Decreasing Medicare Spending on Primary Care Physicians: Trends and Implications

A recent report in Health Affairs highlights a decrease in Medicare spending per beneficiary on primary care physicians (PCPs) from $438 in 2017 to $420 in 2023. This decline underscores the challenges faced by primary care within the Medicare system and signals a shift in expenditure allocation.

The study documents a reduction in the percentage of fee schedule spending allocated to PCPs, dropping from 18.6% in 2017 to 15.9% in 2023. Efforts to alleviate the financial strain on PCPs, including reforms implemented in 2021 to boost office visit fees and streamline documentation, have not successfully increased their share of Medicare payments.

Increases in evaluation and management (E&M) fees, critical to PCP revenue, have disproportionately benefited specialists and other non-procedural providers, with PCPs receiving only 28% of total E&M spending. Despite office visits being central to care delivery, PCPs capture a mere 29% of spending, indicating a distribution of revenue across various specialties.

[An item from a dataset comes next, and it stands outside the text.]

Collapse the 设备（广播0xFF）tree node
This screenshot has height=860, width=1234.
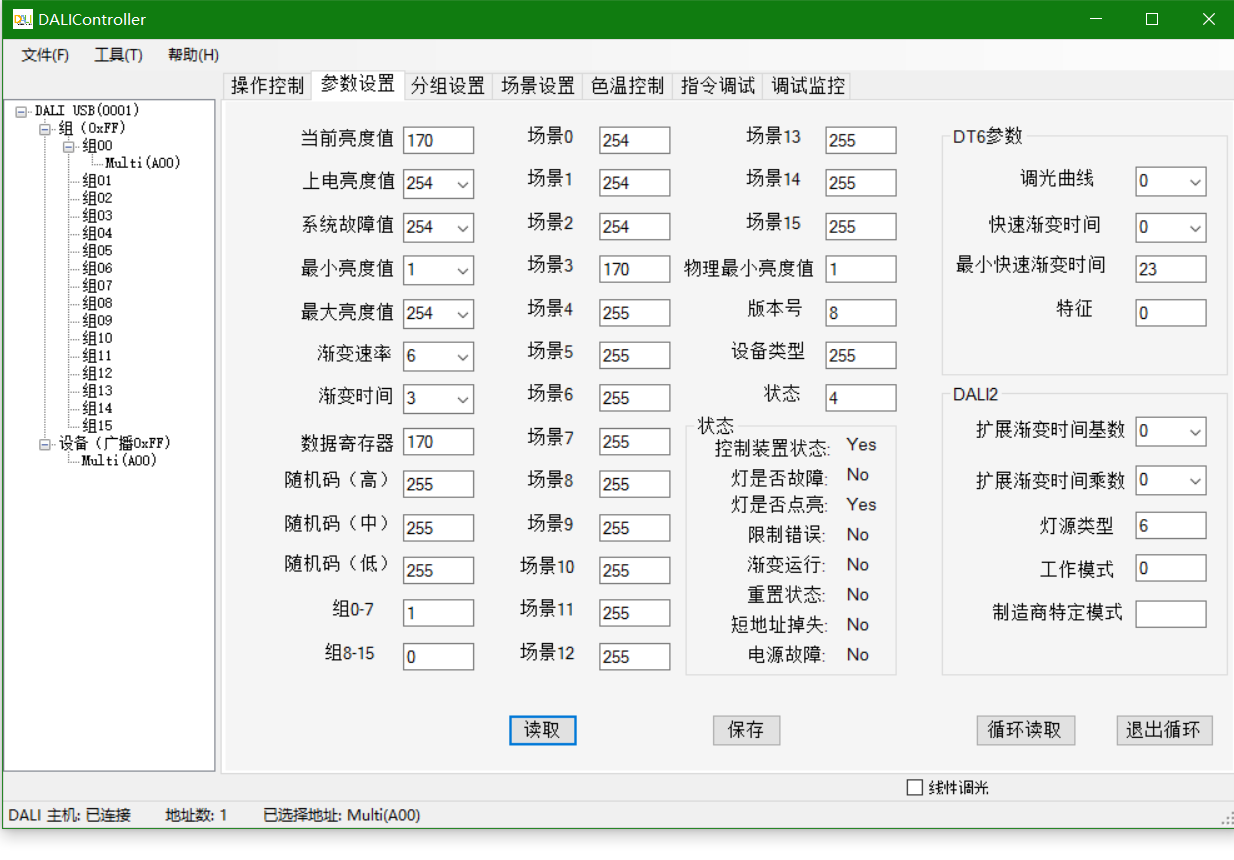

Primary care physicians heavily rely on E&M codes, comprising 92.5% of their Medicare payments. Consequently, stagnation in these fee increases significantly impacts their revenue. The report notes a decline in overall Medicare spending for PCPs, from $17 billion in 2017 to $14.4 billion in 2023, while the fee schedule remains stable at approximately $91 billion.

Historically, care management codes, which compensate for non-visit activities like patient communication, have experienced limited uptake, causing doubts about new advanced primary care management codes slated for 2025. PCPs frequently underclaim for activities such as remote monitoring, exposing structural issues within the fee-for-service model.

One limitation of the study is its reliance on traditional Medicare fee-for-service claims data, excluding participants in Medicare Advantage plans. The transition of beneficiaries from traditional Medicare, decreasing from 38.9 million to 34.4 million between 2017 and 2023, may not accurately reflect the complete impact on PCP payments.

The report suggests a hybrid payment approach combining population-based payments with specific conversion factors for primary care. This strategy could address current fee structure limitations by compensating non-billable activities, thus enhancing overall PCP compensation beyond mere E&M fee adjustments.